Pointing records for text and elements

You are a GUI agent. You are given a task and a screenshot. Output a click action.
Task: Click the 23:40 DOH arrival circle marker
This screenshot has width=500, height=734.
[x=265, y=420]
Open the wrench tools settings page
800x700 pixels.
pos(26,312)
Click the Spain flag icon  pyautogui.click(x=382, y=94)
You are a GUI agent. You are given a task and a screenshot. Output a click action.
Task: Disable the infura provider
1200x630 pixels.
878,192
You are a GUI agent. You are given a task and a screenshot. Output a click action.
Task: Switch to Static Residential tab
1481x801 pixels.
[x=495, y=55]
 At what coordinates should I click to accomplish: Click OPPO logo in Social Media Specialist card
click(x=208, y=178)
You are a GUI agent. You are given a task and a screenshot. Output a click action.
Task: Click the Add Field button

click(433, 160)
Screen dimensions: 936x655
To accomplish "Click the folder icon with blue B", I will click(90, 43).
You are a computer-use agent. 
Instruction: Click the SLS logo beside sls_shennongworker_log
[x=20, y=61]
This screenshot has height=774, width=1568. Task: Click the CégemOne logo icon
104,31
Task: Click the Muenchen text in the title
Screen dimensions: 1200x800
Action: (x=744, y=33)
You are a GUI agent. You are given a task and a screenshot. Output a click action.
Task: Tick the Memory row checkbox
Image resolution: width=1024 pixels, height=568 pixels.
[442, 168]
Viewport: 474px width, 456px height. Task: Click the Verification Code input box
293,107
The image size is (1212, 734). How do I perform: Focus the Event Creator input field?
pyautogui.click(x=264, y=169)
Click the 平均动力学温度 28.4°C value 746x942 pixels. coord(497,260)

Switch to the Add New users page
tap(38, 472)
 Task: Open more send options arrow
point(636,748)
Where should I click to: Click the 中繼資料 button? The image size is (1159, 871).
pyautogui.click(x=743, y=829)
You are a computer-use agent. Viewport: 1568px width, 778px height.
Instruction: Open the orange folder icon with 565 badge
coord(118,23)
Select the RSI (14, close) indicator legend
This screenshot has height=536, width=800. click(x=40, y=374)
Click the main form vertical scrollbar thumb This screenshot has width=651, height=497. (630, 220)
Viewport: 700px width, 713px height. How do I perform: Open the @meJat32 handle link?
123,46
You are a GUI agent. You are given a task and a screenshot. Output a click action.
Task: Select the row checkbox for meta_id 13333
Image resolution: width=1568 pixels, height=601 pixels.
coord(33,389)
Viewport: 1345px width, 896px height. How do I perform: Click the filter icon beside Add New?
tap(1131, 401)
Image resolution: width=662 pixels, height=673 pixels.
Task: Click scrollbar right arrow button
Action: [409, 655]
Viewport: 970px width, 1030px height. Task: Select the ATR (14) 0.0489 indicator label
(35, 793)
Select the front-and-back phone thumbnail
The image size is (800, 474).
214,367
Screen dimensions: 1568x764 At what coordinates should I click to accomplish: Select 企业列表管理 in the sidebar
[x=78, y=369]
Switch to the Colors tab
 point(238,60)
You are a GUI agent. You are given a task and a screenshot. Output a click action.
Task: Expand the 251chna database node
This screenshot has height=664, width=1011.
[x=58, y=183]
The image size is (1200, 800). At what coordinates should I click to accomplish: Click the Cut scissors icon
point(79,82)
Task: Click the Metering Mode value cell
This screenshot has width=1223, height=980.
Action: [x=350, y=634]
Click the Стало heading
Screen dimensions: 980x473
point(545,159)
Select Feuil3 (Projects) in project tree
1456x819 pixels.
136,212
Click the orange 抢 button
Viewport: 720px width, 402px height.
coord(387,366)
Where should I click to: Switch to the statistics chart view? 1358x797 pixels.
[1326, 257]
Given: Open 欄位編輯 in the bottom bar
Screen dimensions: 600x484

» **WORK TO COMPLETE**
Give back all of the rows above line for line, without changing a single character.

» **WRITTEN REPLY**
You are a GUI agent. You are given a task and a screenshot. Output a click action.
Task: Click the 23:40 DOH arrival circle marker
This screenshot has width=500, height=734.
[x=265, y=420]
Open the wrench tools settings page
800x700 pixels.
pos(26,312)
Click the Spain flag icon  pyautogui.click(x=382, y=94)
You are a GUI agent. You are given a task and a screenshot. Output a click action.
Task: Disable the infura provider
1200x630 pixels.
878,192
You are a GUI agent. You are given a task and a screenshot. Output a click action.
Task: Switch to Static Residential tab
1481x801 pixels.
[x=495, y=55]
 At what coordinates should I click to accomplish: Click OPPO logo in Social Media Specialist card
click(x=208, y=178)
You are a GUI agent. You are given a task and a screenshot. Output a click action.
Task: Click the Add Field button

click(433, 160)
Screen dimensions: 936x655
To accomplish "Click the folder icon with blue B", I will click(90, 43).
You are a computer-use agent. 
Instruction: Click the SLS logo beside sls_shennongworker_log
[x=20, y=61]
This screenshot has height=774, width=1568. Task: Click the CégemOne logo icon
104,31
Task: Click the Muenchen text in the title
Screen dimensions: 1200x800
Action: (x=744, y=33)
You are a GUI agent. You are given a task and a screenshot. Output a click action.
Task: Tick the Memory row checkbox
Image resolution: width=1024 pixels, height=568 pixels.
[442, 168]
Viewport: 474px width, 456px height. Task: Click the Verification Code input box
293,107
The image size is (1212, 734). How do I perform: Focus the Event Creator input field?
pyautogui.click(x=264, y=169)
Click the 平均动力学温度 28.4°C value 746x942 pixels. coord(497,260)

Switch to the Add New users page
tap(38, 472)
 Task: Open more send options arrow
point(636,748)
Where should I click to: Click the 中繼資料 button? The image size is (1159, 871).
pyautogui.click(x=743, y=829)
You are a computer-use agent. Viewport: 1568px width, 778px height.
Instruction: Open the orange folder icon with 565 badge
coord(118,23)
Select the RSI (14, close) indicator legend
This screenshot has height=536, width=800. click(x=40, y=374)
Click the main form vertical scrollbar thumb This screenshot has width=651, height=497. (630, 220)
Viewport: 700px width, 713px height. How do I perform: Open the @meJat32 handle link?
123,46
You are a GUI agent. You are given a task and a screenshot. Output a click action.
Task: Select the row checkbox for meta_id 13333
Image resolution: width=1568 pixels, height=601 pixels.
coord(33,389)
Viewport: 1345px width, 896px height. How do I perform: Click the filter icon beside Add New?
tap(1131, 401)
Image resolution: width=662 pixels, height=673 pixels.
Task: Click scrollbar right arrow button
Action: [409, 655]
Viewport: 970px width, 1030px height. Task: Select the ATR (14) 0.0489 indicator label
(35, 793)
Select the front-and-back phone thumbnail
The image size is (800, 474).
214,367
Screen dimensions: 1568x764 At what coordinates should I click to accomplish: Select 企业列表管理 in the sidebar
[x=78, y=369]
Switch to the Colors tab
 point(238,60)
You are a GUI agent. You are given a task and a screenshot. Output a click action.
Task: Expand the 251chna database node
This screenshot has height=664, width=1011.
[x=58, y=183]
The image size is (1200, 800). At what coordinates should I click to accomplish: Click the Cut scissors icon
point(79,82)
Task: Click the Metering Mode value cell
This screenshot has width=1223, height=980.
Action: [x=350, y=634]
Click the Стало heading
Screen dimensions: 980x473
point(545,159)
Select Feuil3 (Projects) in project tree
1456x819 pixels.
136,212
Click the orange 抢 button
Viewport: 720px width, 402px height.
coord(387,366)
Where should I click to: Switch to the statistics chart view? 1358x797 pixels.
[1326, 257]
Given: Open 欄位編輯 in the bottom bar
Screen dimensions: 600x484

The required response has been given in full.